The act of teaching is one of the most consequential of all communication functions. By the use of the term I mean more than its application to institutional settings.  All of us perform a teaching function from time to time: mentoring others, coaching, and explaining something we know well to someone who wants to know more. Even the choices we make can instruct.  While our influence may not always be apparent, our actions modeled to others give them reasons to learn or occasionally rebel.  But even cultivated rejection of an instructor’s ideas can be positive. Aristotle embraced the study of rhetoric, something his teacher mostly repudiated. To be sure, no one wants the nightmare of a music teacher like J.K. Simmons’ tyrant in the film Whiplash (2014).  For things musical we would probably all prefer someone like the engaging Antonio Pappano, the music director of London’s Royal Opera. His video discussion of Puccini’s Tosca is a model mini-lecture.

                             Times Higher Education

The subject of wonderful teachers came up recently when I asked some of my students to identify an instructor who was a significant influence. The specific subject came up in planning a debate on whether we lose too much by abandoning the classroom in favor of online courses. I was coaching the affirmative speakers, whose formal position was to defend instruction in real place and time. I suggested they provide a few sketches of individuals they had known who made a difference.  Presumably all of us have had moments when a teacher provided a pathway through a subject we had never known.  Interestingly, I got no response: a surprise given New Jersey’s reputation for excellence in many of its schools. Perhaps it’s in the nature of youth to miss what is outside a narrow calculus of personal interests and concerns. At that age many of us were too distracted to notice the gifted people we had been lucky to know.

As a profession, teaching is not a prestige profession. My best teachers—Dawn, Phillips, and others—barely created ripples of recognition beyond the influence of their students. The anonymity of their names belies their competence and abilities to evoke the imagination.  They made the boring interesting. They paid their students the honor of taking them seriously. Notably, their individual features of character—everything from how they spoke to how they how they offered guidance—changed the map of their students. As a group they were simply wonderful.

What many of us forget is that the temperment of a teacher matters.

[Stored data entries]

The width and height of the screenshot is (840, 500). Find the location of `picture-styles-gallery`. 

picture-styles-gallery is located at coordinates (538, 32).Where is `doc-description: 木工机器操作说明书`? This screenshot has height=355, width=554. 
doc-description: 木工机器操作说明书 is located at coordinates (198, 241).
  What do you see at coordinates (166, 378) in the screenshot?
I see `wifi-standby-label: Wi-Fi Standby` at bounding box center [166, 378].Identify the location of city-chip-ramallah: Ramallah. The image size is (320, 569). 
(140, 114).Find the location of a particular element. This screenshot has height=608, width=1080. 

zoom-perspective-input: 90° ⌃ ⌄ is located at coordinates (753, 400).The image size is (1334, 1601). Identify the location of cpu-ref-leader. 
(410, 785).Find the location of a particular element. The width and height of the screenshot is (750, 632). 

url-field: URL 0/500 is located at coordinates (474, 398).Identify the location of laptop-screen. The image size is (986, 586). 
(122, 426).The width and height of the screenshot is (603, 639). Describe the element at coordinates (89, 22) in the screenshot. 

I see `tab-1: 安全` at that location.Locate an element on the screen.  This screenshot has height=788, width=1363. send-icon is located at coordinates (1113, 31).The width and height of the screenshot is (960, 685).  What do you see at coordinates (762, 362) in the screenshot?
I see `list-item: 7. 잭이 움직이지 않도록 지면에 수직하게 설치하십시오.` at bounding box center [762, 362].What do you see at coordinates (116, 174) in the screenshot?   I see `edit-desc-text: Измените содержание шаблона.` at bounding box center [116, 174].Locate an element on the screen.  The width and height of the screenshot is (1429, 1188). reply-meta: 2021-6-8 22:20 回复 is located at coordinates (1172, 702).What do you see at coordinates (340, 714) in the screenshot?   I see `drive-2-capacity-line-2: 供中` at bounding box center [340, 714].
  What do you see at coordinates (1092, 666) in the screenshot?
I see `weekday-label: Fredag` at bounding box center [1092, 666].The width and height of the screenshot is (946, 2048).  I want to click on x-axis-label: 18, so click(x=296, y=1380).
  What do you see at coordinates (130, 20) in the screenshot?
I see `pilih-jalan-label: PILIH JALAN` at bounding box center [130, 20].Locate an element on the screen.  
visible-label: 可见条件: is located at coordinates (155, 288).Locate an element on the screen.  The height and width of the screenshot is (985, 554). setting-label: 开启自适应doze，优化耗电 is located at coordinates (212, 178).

What you need to do →
Answer from the essay on teaching:
(a) What subject did Aristotle embrace that his teacher mostly repudiated?
(b) What question was the planned student debate meant to address?
(c) Which of the writer's best teachers are named?
Rely only on the essay on teaching and ignore the rows.

Answer space →
(a) Rhetoric.
(b) Whether we lose too much by abandoning the classroom in favor of online courses.
(c) Dawn and Phillips.